TASK DETAILS: An exact transcript is required of the lines below, from the one containing "Screen dimensions: 932x327" through the very last; leave every picture out of it.

[Screenshot grounding data]
=== Begin Enclosure ===

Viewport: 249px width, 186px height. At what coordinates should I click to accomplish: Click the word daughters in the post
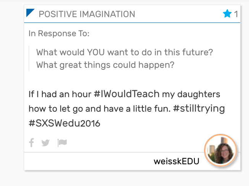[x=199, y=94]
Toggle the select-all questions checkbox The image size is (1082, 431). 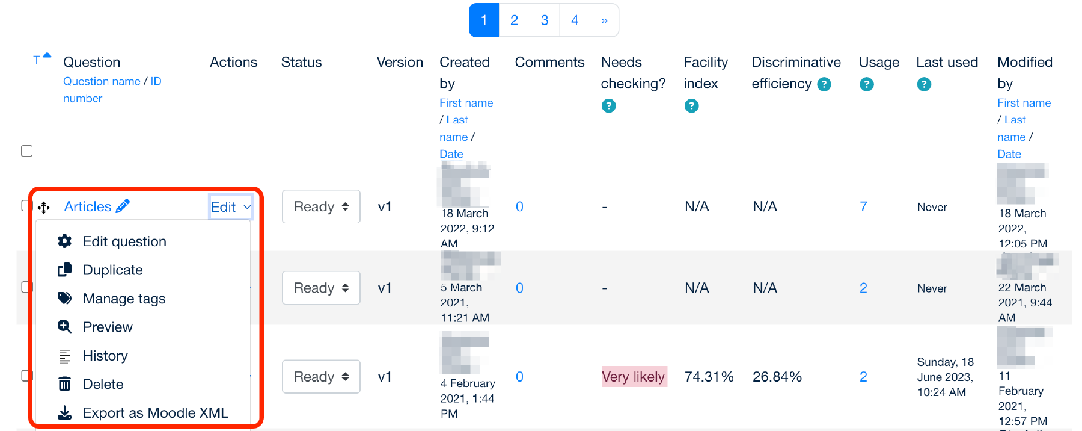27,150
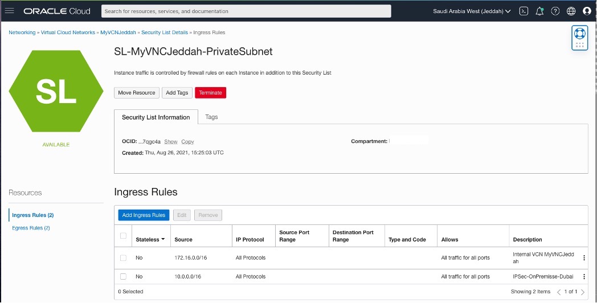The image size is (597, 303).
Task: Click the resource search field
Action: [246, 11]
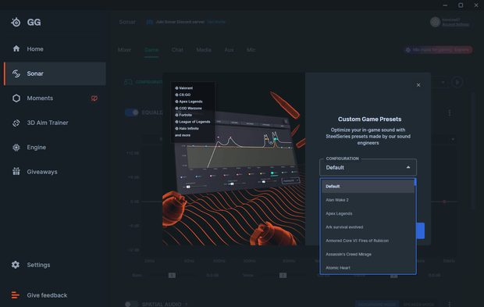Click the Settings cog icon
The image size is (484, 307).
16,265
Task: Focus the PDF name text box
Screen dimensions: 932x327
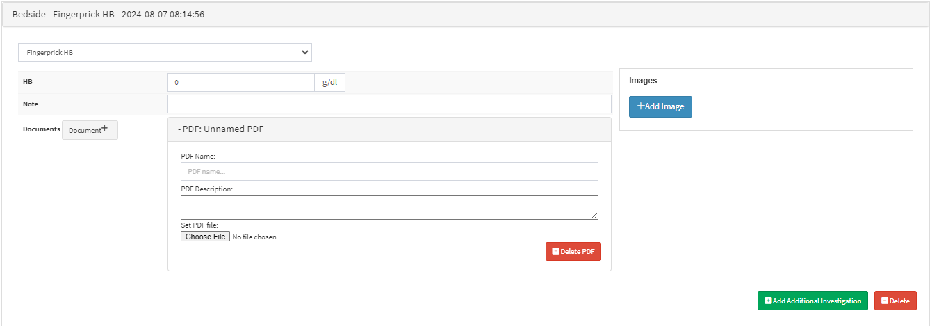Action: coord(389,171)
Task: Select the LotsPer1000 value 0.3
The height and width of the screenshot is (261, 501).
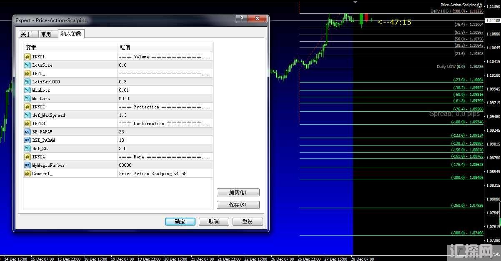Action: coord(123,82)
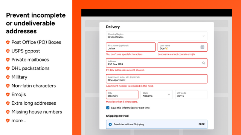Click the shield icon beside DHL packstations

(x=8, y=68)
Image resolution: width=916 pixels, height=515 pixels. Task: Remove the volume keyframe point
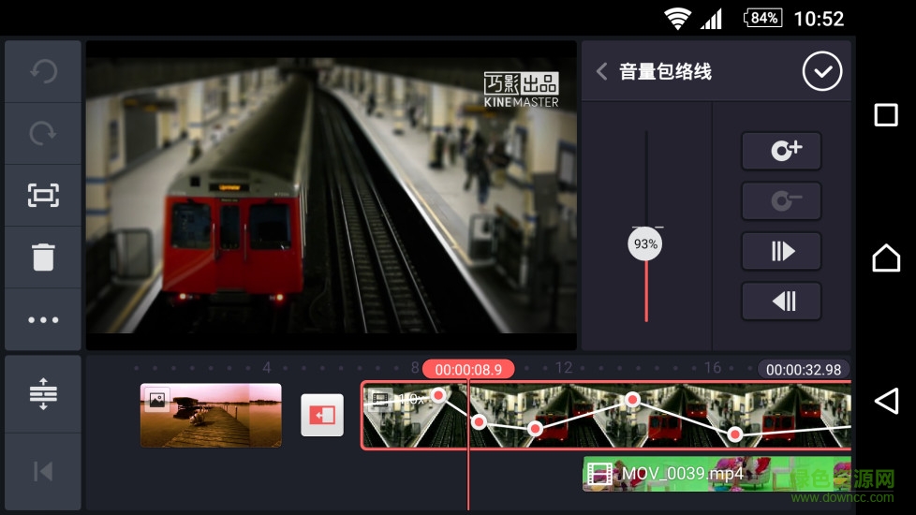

=== End Enclosure ===

RESULT FOR THIS EXERCISE:
Screen dimensions: 932x327
Action: coord(389,171)
Task: Select the LotsPer1000 value 0.3
The height and width of the screenshot is (261, 501).
Action: coord(123,82)
Click the shield icon beside DHL packstations

(x=8, y=68)
Image resolution: width=916 pixels, height=515 pixels. Task: Remove the volume keyframe point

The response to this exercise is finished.